A través de ‘Truth Social‘, Donald Trump sostuvo que el único control indispensable para la Inteligencia Artificial es un mandatario “fuerte, inteligente y con un coeficiente intelectual alto”. Asimismo, afirmó que durante su gobierno se frenó a individuos ligados a este sector para que no cometieran actos perjudiciales o con potencial de serlo.
El presidente se refirió a Amodei y criticó que intente asumir una postura de “angelito perfecto”, recordando que el Gobierno Federal cuenta con herramientas legales y regulatorias suficientes sobre las empresas tecnológicas.
“La única persona feliz” con el supuesto complot en contra de la Inteligencia Artificial y los centros de procesamiento de datos es China, escribió Trump. “Quien gane la IA, gana“, sentenció, al tiempo que aseguró que Estados Unidos mantiene una posición de liderazgo frente a China y el resto del mundo en esta materia. El presidente finalizó su mensaje con una advertencia a teóricos de la conspiración, sediciosos, traidores y filtradores: “Tengan cuidado“.

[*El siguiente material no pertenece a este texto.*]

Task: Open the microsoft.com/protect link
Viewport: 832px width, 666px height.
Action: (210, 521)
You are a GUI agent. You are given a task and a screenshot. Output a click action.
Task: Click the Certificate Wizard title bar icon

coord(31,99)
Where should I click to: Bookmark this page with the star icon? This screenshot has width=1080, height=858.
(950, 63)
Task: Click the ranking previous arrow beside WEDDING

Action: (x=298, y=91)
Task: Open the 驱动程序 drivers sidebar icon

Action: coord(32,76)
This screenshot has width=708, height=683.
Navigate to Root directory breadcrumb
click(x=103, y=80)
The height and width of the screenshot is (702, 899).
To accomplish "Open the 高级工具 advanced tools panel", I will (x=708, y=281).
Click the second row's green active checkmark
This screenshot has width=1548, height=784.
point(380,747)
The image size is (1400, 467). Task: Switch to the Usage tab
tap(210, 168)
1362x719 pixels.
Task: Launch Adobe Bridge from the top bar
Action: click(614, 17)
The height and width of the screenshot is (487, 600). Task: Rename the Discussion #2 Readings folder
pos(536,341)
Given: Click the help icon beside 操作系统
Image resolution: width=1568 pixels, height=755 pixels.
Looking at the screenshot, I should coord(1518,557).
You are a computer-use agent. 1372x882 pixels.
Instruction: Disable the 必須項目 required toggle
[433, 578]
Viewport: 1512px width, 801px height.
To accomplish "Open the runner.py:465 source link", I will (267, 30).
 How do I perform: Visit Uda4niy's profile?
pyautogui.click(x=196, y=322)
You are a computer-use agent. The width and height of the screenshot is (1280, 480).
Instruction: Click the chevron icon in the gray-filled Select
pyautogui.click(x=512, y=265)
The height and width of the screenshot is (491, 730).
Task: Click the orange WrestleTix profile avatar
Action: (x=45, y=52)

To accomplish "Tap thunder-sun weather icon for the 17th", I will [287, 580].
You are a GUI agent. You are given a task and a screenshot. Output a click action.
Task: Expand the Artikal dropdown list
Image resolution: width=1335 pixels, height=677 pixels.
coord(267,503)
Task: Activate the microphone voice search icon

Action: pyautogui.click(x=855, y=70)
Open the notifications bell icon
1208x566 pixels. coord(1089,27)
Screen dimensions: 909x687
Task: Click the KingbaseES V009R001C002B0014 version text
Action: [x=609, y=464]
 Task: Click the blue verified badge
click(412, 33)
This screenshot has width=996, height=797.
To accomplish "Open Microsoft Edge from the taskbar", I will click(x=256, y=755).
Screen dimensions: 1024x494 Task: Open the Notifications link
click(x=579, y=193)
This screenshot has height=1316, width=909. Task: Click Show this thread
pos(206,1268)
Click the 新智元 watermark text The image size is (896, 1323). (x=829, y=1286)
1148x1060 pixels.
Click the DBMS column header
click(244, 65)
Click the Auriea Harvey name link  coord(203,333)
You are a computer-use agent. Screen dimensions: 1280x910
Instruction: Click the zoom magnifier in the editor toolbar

La ventaja de Estados Unidos contra China
En el marco de un viaje a Irlanda realizado el domingo, Trump catalogó de “fuerzas negativas” a quienes abogan por frenar la evolución de la Inteligencia Artificial. En declaraciones a la prensa, desestimó los pronósticos sobre amenazas catastróficas al señalar: “Están planteando cosas que no van a suceder”.
Si bien el mandatario se abrió a la posibilidad de implementar ciertas salvaguardas, rechazó que estas impliquen poner trabas a la competencia tecnológica, aunque omitió especificar qué tipo de regulaciones o protecciones apoyaría para las compañías que impulsan sistemas cada vez más avanzados.
Esta postura dista de la adoptada por figuras como Elon Musk, CEO de Tesla, y Sam Altman, CEO de OpenAI, quienes secundaron la solicitud de Amodei de moderar la expansión en las capacidades de estos modelos. Musk respaldó la postura de manera escueta con la frase: “Dario tiene razón“. Por su parte, Altman secundó la necesidad de “regular el ritmo en la frontera tecnológica” y adelantó que OpenAI ya se encuentra trabajando en ese aspecto.
El director de OpenAI consideró positivo que auditores externos tengan acceso a los sistemas bajo condiciones equivalentes a las del personal interno:
Nosotros implementaremos la misma medida y pronto daremos más detalles”.
Por su parte, Amodei planteó moderar la evolución en las capacidades de los modelos de Inteligencia Artificial, sin que esto implique frenar el entrenamiento o el avance técnico. La meta es conceder a las compañías un margen mayor para alinear y asegurar sus plataformas antes de lanzar versiones con capacidades superiores.
La propuesta de Amodei plantea una estrategia de tres fases para preservar las ventajas de la IA sin comprometer la seguridad: someter los sistemas a revisiones por parte de evaluadores independientes y exigir que las empresas demuestren la eficacia de sus barreras de protección antes de lanzar al mercado versiones más avanzadas.